Hansblog Sometimes code, security, transit, other projects. Also @n0nst1ck.

I'd like Caltrain to publish raw train data

I enjoy cool visualizations of transit system performance, especially this one for the Boston MBTA, so I wanted to make one for the train that I often use, Caltrain. The MBTA visualization shows patterns of how the service works, including the difference in times between station stops at different times of day.

For example, here’s a Marey graph of a weekday Caltrain schedule (local trains in brown, limited in black, express in red). The horizontal axis shows departure and arrival times from morning (first train leaves San Jose at 4:30 AM) to evening (last train arrives in San Jose at 1:32 AM), with a few stations noted:

Caltrain weekday Marey graph Caltrain weekday Marey graph

But that’s just the planned schedule. I wanted to visualize the performance of real Caltrain trains over several days. I went through the whole process of using transit data APIs, parsing and massaging the unfiltered data, and trying to turn it into something useful — and then I set aside this project, and here’s why.

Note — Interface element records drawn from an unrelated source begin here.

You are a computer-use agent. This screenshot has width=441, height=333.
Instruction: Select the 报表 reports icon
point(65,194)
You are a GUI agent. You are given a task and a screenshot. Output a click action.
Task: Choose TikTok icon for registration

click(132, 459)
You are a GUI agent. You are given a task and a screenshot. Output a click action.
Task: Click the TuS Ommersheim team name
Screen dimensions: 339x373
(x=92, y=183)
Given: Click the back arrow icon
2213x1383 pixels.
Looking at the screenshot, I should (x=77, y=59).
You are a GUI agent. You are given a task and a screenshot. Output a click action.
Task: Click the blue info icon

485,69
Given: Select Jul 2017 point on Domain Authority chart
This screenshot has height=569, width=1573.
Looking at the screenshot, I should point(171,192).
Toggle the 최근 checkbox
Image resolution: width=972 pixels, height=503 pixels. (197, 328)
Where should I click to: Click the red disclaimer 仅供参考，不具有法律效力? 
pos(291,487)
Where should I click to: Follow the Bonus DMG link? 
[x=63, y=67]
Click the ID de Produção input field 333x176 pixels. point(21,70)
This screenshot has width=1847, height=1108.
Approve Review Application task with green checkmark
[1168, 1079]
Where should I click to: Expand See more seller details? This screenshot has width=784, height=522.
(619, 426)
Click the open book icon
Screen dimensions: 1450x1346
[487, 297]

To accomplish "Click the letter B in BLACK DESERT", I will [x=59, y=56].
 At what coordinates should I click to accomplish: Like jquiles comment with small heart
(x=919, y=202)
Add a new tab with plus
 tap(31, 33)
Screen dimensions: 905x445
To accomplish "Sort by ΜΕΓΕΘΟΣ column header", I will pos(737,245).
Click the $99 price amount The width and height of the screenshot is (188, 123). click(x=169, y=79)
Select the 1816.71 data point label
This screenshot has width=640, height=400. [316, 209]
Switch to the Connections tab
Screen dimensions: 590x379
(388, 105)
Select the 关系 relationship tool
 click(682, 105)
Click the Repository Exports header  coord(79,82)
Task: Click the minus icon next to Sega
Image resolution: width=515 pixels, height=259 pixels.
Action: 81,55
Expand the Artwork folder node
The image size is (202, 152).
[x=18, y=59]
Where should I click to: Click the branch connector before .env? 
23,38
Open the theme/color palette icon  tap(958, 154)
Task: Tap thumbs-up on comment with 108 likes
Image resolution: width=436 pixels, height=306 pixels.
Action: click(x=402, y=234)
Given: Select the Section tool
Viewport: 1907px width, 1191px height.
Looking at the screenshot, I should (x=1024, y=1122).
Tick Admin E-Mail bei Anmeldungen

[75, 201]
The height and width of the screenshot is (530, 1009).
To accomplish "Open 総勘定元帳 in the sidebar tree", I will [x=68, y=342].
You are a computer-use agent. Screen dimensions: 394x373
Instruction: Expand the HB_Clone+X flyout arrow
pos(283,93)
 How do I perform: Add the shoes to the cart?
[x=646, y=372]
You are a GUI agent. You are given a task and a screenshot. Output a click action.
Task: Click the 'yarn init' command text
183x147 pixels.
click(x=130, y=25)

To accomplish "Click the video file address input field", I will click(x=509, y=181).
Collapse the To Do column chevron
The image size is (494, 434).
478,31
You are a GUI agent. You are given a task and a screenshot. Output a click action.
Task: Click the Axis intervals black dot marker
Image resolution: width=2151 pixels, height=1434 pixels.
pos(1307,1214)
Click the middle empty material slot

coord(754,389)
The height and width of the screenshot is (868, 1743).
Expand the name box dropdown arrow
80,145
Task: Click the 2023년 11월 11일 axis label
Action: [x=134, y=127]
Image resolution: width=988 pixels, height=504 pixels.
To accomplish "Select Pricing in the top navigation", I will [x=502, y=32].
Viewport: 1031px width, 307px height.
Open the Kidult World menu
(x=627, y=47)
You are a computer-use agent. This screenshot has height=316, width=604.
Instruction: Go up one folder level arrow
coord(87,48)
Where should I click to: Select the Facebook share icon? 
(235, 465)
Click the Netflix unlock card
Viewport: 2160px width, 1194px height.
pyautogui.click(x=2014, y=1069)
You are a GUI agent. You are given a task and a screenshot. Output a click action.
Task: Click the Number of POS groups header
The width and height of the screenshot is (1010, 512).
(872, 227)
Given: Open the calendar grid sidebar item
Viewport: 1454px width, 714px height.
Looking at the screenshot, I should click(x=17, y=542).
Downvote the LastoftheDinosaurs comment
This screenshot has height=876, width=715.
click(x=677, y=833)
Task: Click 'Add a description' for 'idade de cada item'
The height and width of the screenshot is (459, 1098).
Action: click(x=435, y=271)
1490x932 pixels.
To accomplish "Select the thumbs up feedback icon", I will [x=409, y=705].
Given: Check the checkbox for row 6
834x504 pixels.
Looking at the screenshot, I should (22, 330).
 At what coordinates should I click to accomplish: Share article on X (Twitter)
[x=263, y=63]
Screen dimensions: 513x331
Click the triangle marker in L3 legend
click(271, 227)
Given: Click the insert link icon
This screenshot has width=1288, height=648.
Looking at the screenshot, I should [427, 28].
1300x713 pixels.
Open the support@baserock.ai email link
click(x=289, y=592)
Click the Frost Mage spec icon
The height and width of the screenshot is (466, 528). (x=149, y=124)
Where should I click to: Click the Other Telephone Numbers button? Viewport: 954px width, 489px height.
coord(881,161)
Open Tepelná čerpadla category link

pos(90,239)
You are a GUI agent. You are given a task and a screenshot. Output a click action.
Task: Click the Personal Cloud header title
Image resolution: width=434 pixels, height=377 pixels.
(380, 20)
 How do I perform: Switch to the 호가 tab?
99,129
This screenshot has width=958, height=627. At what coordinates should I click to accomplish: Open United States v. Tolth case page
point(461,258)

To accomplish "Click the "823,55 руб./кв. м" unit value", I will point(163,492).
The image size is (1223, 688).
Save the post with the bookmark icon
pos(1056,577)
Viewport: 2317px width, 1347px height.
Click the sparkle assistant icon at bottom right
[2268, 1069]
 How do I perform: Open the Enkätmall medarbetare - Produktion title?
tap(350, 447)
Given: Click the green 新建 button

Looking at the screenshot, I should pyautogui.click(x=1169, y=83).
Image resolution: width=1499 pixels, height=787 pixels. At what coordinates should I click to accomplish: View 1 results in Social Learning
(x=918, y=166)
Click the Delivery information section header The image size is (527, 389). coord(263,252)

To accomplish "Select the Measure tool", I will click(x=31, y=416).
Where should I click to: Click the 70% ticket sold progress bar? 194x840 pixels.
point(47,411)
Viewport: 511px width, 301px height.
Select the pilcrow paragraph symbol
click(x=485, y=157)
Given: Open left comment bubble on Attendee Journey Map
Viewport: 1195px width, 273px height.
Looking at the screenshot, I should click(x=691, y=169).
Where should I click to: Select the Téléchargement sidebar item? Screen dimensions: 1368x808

This post may be useful to you if you’re curious about what kind of data you can get from Caltrain, obstacles you might run into when building web scrapers (and what you can do about them), and the downsides of the scraped data I got. You can also poke around the scraper source code to see what I did.

Trying an API and resorting to scraping

Lots of transit agencies share data about their trains and buses and when those vehicles are going places, including the MBTA, the London Underground, and Bay Area Rapid Transit (BART). Caltrain theoretically provides this too: the real-time info for developers page includes a link to the 511 real-time API. Great! The first step is to try out the 511 API - I used the rest-client gem for Ruby to do this.

Now that I have a way to get the data, can I build my visualization? Not really. The 511 data only provides train departure times. At a glance this seems like it could be enough information, but there’s a big problem: it doesn’t tell you which train is departing. Caltrain is not a simple system that stops at every station — there are express trains that only make a few stops from beginning to end, limited trains that make more stops (in several service patterns!), and local trains that make all stops. How do we learn which train is where?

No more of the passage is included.